Summer us upon us (at least for those of us in the northern hemisphere) and the warmer temperatures (and the heatwaves) mean that everyone is wearing less. Fewer layers, fewer items of clothing, and lots of short-sleeved tops and shorts.
Not only do you want to avoid baking in the sun and in rooms that feel like ovens, but a lot of the summer trends and the clothing in the shops are very light and small. They don’t cover much.
Whatever your style sense, you’ve probably had an internal debate with yourself about whether to wear short shorts / skirts and vest tops. You’ve probably looked at any scars you have to assess how noticeable they are. Especially if they look pale against darker or tanning skin. (I say ‘short shorts’ because there are of course over-the-knee shorts available.)
I find that nobody minds that I wear long-sleeved tops 91% of the time. But sometimes friends ask ‘aren’t you hot?’ when they see you in long sleeves. It’s also common for friends to laugh at my pale legs when I finally put some shorts on – I don’t know why!
But if you’re worried about your scars being seen, by friends, family, or strangers, how you dress in the heat of the summer is no laughing matter.
I don’t find it easy to buy tops in the spring or summer. I make sure to buy new clothes in the autumn and winter. But I do find loads of T-shirts that I think look awesome, and I’m disappointed that the same designs are not available as long-sleeved.
So, wearing a T-shirt out around town this summer? Of course you can. Your past struggles are no cause for shame. Nor are your current struggles.
Some people are very, very comfortable in who they are and with their self-injury. Such people can feel comfortable with friends and stranger seeing bandaged wounds, and discussing self-injury at any time of day. Some people feel confident in changing the subject – diverting attention away from the bandage and redirecting the conversation.
If you’ve had good or bad experiences when explaining or redirecting, please share your thoughts in the comments below.
But if you don’t feel like explaining your bandage or your scars, and if you don’t feel like coping with occasionally noticing people looking at you, it’s also your right to cover up. Some days, you just want to get on with your day without having to think about self-injury every 63 minutes. Some days, having someone stare doesn’t bother you at all, some days, it does.
We are going to change society, we are going to make it easier for everyone to talk about mental health, emotional wellbeing, and self-injury. But you don’t have to give up your privacy every day. Choosing to cover your scars or not cover up is something you can do each day depending on the situations you expect to be in.

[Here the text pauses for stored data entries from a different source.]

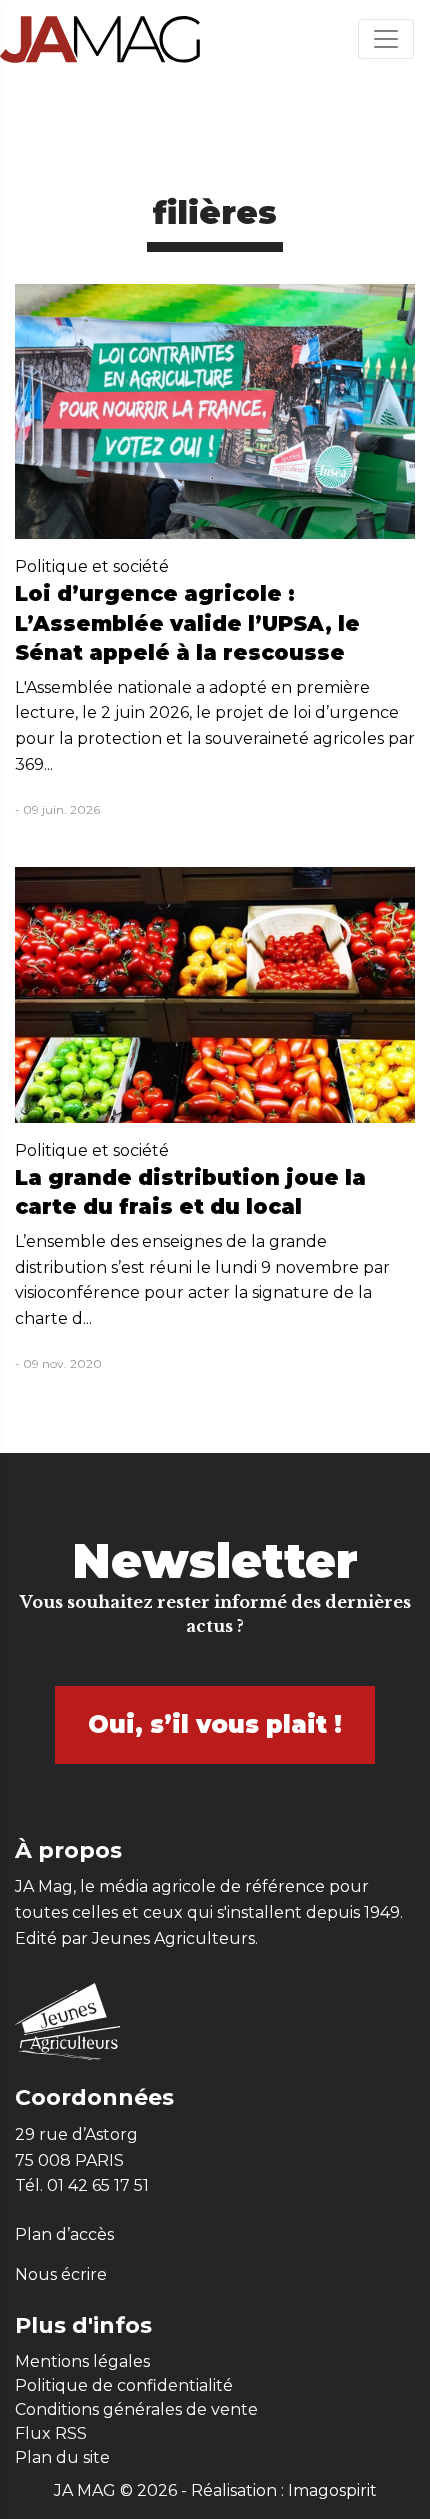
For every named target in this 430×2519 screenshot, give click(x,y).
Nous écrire (61, 2274)
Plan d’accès (64, 2234)
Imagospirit (332, 2490)
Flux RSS (51, 2433)
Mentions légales (82, 2361)
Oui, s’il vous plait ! (215, 1724)
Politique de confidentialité (124, 2385)
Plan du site (62, 2457)
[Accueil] (100, 38)
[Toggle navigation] (386, 39)
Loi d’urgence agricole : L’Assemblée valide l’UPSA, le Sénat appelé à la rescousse (187, 622)
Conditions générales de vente (136, 2409)
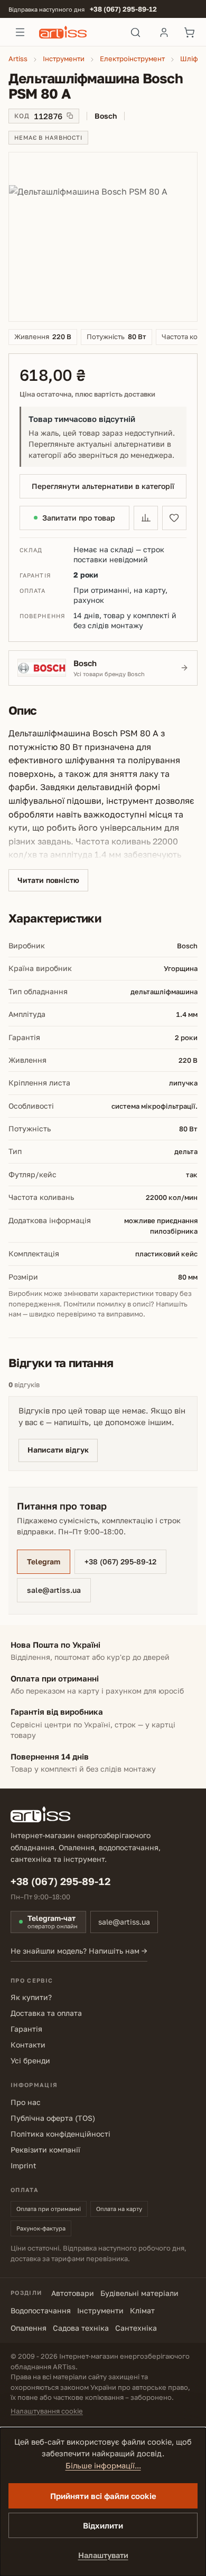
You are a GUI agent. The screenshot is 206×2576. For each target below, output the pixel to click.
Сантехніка (136, 2327)
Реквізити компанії (45, 2149)
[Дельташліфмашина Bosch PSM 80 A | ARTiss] (103, 237)
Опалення (28, 2327)
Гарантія (26, 2028)
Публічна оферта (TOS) (53, 2117)
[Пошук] (135, 32)
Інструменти (100, 2310)
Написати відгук (58, 1449)
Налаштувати (103, 2555)
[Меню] (20, 32)
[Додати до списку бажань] (174, 518)
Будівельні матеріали (139, 2293)
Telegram (43, 1561)
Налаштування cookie (47, 2411)
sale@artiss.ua (54, 1589)
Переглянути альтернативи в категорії (103, 486)
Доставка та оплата (46, 2012)
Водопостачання (41, 2310)
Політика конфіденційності (60, 2133)
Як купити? (31, 1997)
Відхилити (103, 2525)
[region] (103, 237)
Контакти (28, 2044)
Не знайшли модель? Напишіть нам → (79, 1950)
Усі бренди (30, 2060)
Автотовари (72, 2293)
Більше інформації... (103, 2465)
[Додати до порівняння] (146, 518)
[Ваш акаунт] (163, 32)
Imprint (23, 2165)
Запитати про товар (78, 517)
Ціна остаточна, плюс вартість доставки (87, 394)
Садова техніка (81, 2327)
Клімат (142, 2310)
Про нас (26, 2102)
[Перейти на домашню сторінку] (78, 32)
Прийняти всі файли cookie (103, 2496)
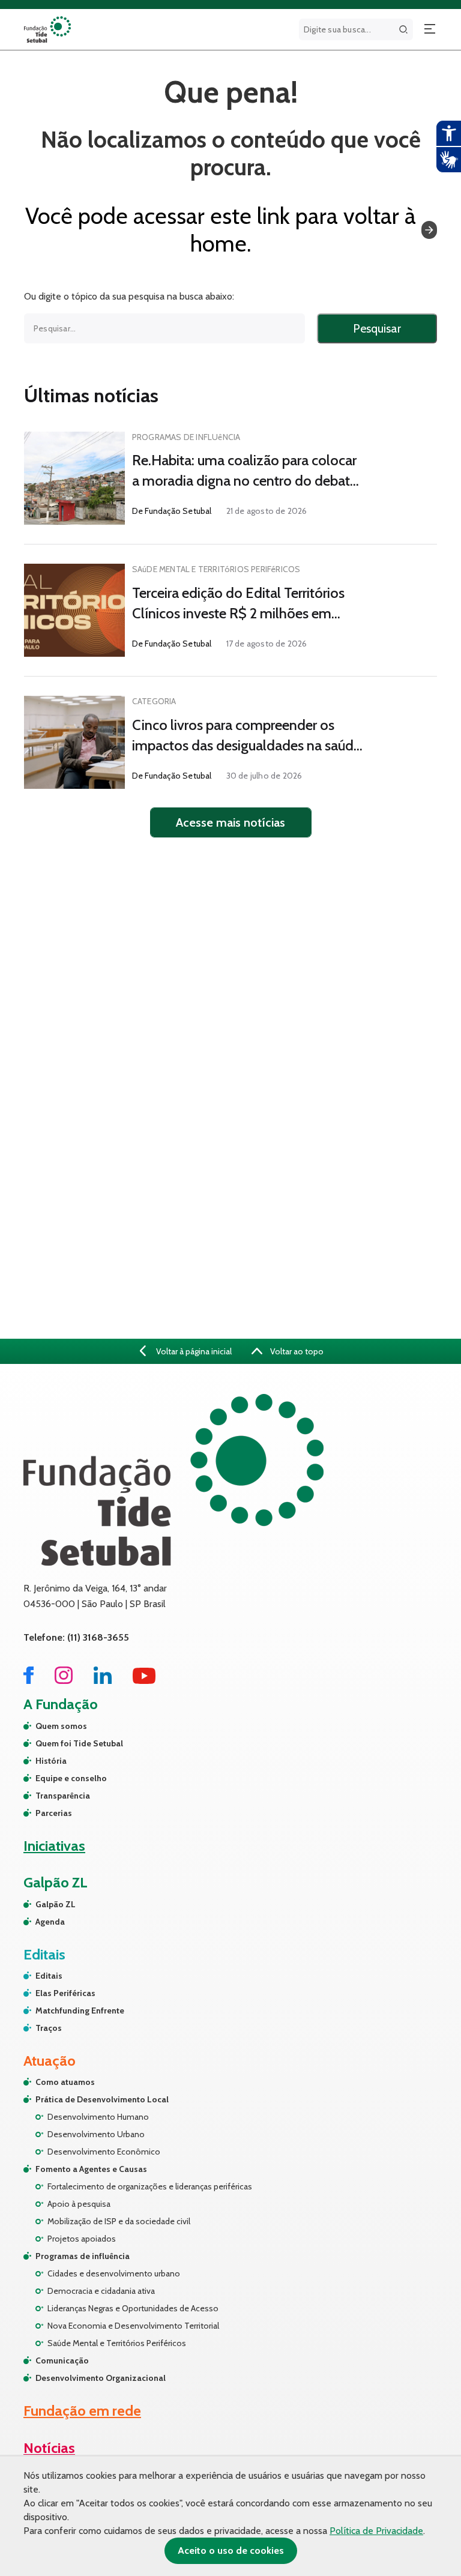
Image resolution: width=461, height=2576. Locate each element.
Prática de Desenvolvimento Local (102, 2099)
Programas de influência (82, 2256)
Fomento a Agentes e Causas (91, 2169)
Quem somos (61, 1726)
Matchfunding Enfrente (79, 2010)
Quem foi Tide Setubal (79, 1743)
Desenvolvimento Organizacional (100, 2378)
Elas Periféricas (65, 1993)
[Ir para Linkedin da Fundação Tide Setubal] (103, 1680)
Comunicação (62, 2360)
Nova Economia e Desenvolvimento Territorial (133, 2325)
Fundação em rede (82, 2410)
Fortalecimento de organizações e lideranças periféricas (149, 2186)
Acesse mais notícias (230, 822)
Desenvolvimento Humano (98, 2117)
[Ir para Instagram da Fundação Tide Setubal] (64, 1680)
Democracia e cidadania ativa (101, 2291)
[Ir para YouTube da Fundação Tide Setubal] (144, 1680)
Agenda (50, 1921)
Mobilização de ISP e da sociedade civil (118, 2221)
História (51, 1761)
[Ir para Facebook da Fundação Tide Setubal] (28, 1680)
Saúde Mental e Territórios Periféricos (116, 2343)
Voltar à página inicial (193, 1351)
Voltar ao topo (296, 1351)
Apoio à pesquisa (78, 2204)
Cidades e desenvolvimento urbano (113, 2273)
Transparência (62, 1795)
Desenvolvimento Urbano (96, 2134)
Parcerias (53, 1813)
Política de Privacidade (376, 2530)
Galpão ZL (55, 1904)
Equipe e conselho (71, 1778)
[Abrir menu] (430, 29)
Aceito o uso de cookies (231, 2550)
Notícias (49, 2448)
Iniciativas (54, 1845)
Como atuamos (65, 2082)
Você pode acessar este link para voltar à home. (220, 229)
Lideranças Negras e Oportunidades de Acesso (132, 2308)
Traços (48, 2028)
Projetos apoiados (81, 2238)
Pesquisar (377, 328)
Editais (48, 1975)
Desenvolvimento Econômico (103, 2151)
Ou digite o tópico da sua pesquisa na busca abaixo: (129, 296)
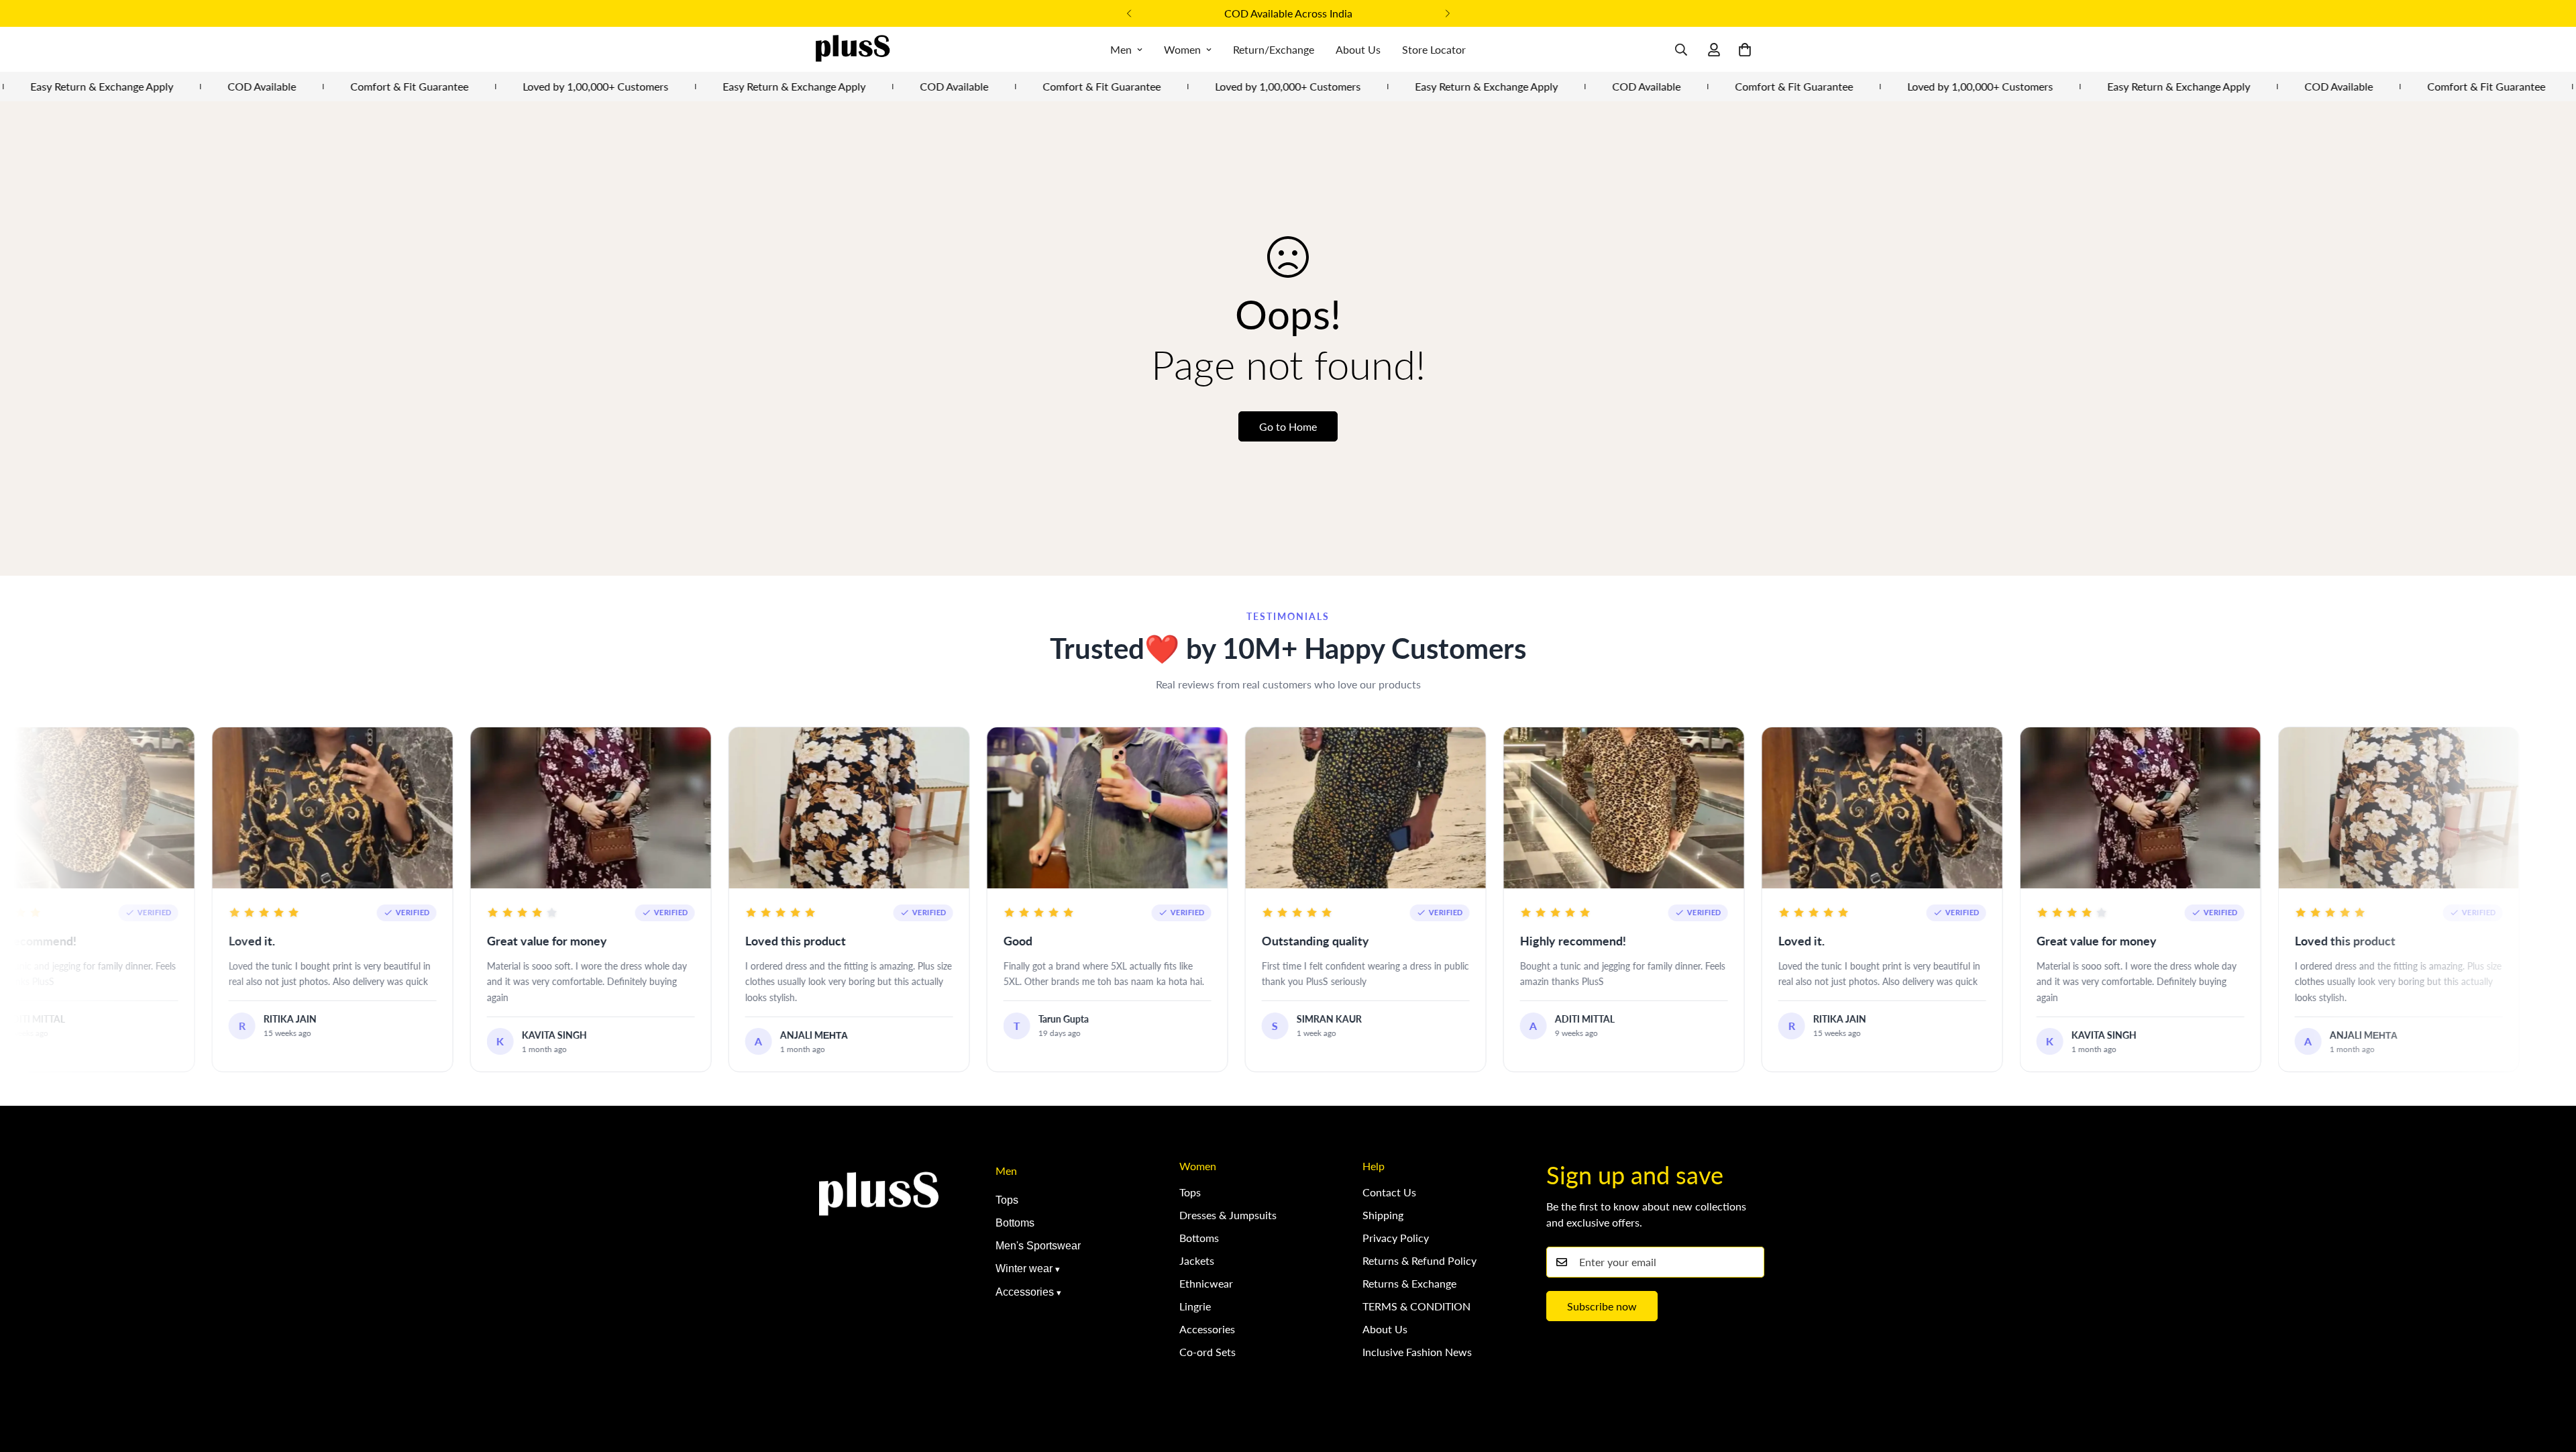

Walking on a beach is different to sitting in a crowded cafe. Meeting your best mates in the park is different to meeting your boyfriend’s parents for the first time. Cycling for the day is different to going to work, going for lunch, then the gym, and then night classes.
Each day is different, and can surprise you. Don’t exhaust yourself by trying to predict every interaction with people, but do whatever gives you the confidence to get to the end of the summer day in comfort. If that means wearing a halter top then go for it. If that means wearing a T-shirt but carrying a light cardigan or jacket with you, then go for it. If it means wearing long-sleeves and jeans, then go for it.
You can wear as much or as little as you like. You get to choose. Be as kind to yourself as you are to others.
And when it’s sunny, whatever you’re wearing, remember to drink lots of fluids and think about how much time in the shade you need.